Em março, Twitter, Facebook, Google e outras companhias assinaram uma declaração conjunta em que se comprometiam a combater fraudes e desinformações sobre o vírus. Cada uma, porém, tem usado seus critérios para a moderação de conteúdo.

O Twitter, primeiro a remover publicações de Bolsonaro, fez isso não só com uma, mas com duas postagens feitas no dia do passeio de domingo em Brasília. O maior controle que as redes têm exercido sobre os seus conteúdos fortaleceu o debate, entre especialistas em direito e tecnologia, a respeito da necessidade de maior transparência nos critérios de moderação de conteúdo pelas redes sociais.

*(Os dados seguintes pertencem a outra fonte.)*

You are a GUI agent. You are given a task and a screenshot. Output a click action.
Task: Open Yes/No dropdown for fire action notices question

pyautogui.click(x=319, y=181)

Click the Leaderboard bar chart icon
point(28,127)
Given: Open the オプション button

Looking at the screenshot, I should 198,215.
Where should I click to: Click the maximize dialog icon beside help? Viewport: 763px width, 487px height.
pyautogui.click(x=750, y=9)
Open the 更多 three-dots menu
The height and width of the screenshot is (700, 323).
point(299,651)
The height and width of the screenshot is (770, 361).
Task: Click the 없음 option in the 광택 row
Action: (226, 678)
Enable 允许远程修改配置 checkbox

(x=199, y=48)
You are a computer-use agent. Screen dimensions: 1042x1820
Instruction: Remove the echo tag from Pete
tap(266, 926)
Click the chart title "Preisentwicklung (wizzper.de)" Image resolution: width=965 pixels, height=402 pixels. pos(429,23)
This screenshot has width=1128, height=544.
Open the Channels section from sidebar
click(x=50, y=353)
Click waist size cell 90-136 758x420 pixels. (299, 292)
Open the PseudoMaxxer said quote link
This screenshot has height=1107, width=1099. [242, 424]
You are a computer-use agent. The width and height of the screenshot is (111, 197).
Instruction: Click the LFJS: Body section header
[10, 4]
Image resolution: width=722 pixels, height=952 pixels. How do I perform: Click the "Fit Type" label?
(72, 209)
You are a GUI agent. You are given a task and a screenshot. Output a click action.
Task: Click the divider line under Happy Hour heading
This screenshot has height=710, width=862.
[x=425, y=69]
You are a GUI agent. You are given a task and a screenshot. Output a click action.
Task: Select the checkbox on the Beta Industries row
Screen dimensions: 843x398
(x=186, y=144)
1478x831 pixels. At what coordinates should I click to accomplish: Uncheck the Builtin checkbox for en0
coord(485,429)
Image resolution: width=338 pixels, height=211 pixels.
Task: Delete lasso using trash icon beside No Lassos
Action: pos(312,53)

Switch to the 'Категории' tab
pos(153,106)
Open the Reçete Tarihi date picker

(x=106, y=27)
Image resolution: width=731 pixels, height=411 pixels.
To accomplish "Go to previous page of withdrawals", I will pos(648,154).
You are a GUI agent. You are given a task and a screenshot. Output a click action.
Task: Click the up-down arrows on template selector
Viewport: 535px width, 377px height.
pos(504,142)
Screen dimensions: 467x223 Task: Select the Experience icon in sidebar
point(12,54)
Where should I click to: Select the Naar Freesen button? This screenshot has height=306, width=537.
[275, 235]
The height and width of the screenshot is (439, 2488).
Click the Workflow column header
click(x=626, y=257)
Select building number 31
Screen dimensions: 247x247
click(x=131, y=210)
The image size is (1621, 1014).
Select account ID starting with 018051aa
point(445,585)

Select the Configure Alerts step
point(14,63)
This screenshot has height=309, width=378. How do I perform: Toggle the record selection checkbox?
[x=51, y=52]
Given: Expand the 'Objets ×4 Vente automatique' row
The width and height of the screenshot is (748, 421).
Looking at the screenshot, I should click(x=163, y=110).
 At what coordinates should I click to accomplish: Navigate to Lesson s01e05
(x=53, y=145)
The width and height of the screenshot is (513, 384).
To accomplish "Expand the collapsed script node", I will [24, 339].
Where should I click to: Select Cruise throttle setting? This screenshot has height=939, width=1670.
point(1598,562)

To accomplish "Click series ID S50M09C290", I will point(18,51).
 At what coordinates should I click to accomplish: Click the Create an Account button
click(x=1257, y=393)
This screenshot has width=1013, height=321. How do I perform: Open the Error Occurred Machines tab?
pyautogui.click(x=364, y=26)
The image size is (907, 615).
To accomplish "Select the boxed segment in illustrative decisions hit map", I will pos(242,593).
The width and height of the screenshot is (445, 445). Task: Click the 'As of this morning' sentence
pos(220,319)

Para pesquisadores, essa maior rigidez em relação à aplicação das regras deveria ser acompanhada de um compromisso de clareza nas explicações sobre o motivo das filtragens dessas publicações.

O diretor da ITS Rio (Instituto de Tecnologia e Sociedade do Rio) Carlos Affonso diz que paira uma desconfiança generalizada sobre essas plataformas e talvez a pandemia "seja uma segunda chance" para que o debate sobre a transparência das decisões tomadas pelas redes sociais avance.

Ele diz que o problema de as plataformas não terem um "histórico coerente e transparente" sobre os critérios de remoção de conteúdo cria dúvidas sobre o que o usuário pode ou não postar. "Quanto mais elas (as redes sociais) aplicarem seus termos de uso, mais previsível esses critérios ficam", diz.

Affonso entende que a remoção de conteúdo vai deixar claro para o presidente e para autoridades que as redes sociais, ao contrário do que parece, não são um ambiente sem mediação.

Para Mariana Valente, diretora do Internet Lab (centro de pesquisa em direito e tecnologia), a pandemia irá fortalecer a pressão a favor da transparência sobre os critérios específicos para remoção de conteúdo do Facebook e Twitter. Ela entende que há uma obrigação ética dessas plataformas em expor esses critérios.

Consultados pela reportagem, advogados que trabalham com crimes digitais não viram censura na atitude do Twitter, Facebook e Instagram em apagar os posts de Bolsonaro.

Professor de direito digital no MBA da FGV (Faculdade Getulio Vargas), o advogado Luiz Augusto D'Urso afirma que as redes tendem "mais a pecar pela liberdade de expressão do que censurar".

Procurado, o Twitter informa que, nos últimos anos, "tem tomado medidas para prover mais contexto às medidas tomadas sobre Tweets e contas, bem como para incluir as pessoas na discussão sobre novas regras e tornar suas políticas mais fáceis e simples de compreender".

Em comunicado na internet, o Facebook diz que tem removido informações incorretas relacionadas à Covid-19 que podem contribuir para danos físicos iminentes – e que já tem feito isso desde 2018, no caso de outras epidemias.

Para alegações "que não resultam diretamente em danos às pessoas no mundo real, como teorias da conspiração sobre a origem do vírus", há checagem dos fatos e marcações nos posts ou redução da distribuição – ou seja, o conteúdo aparece menos nas linhas do tempo dos usuários.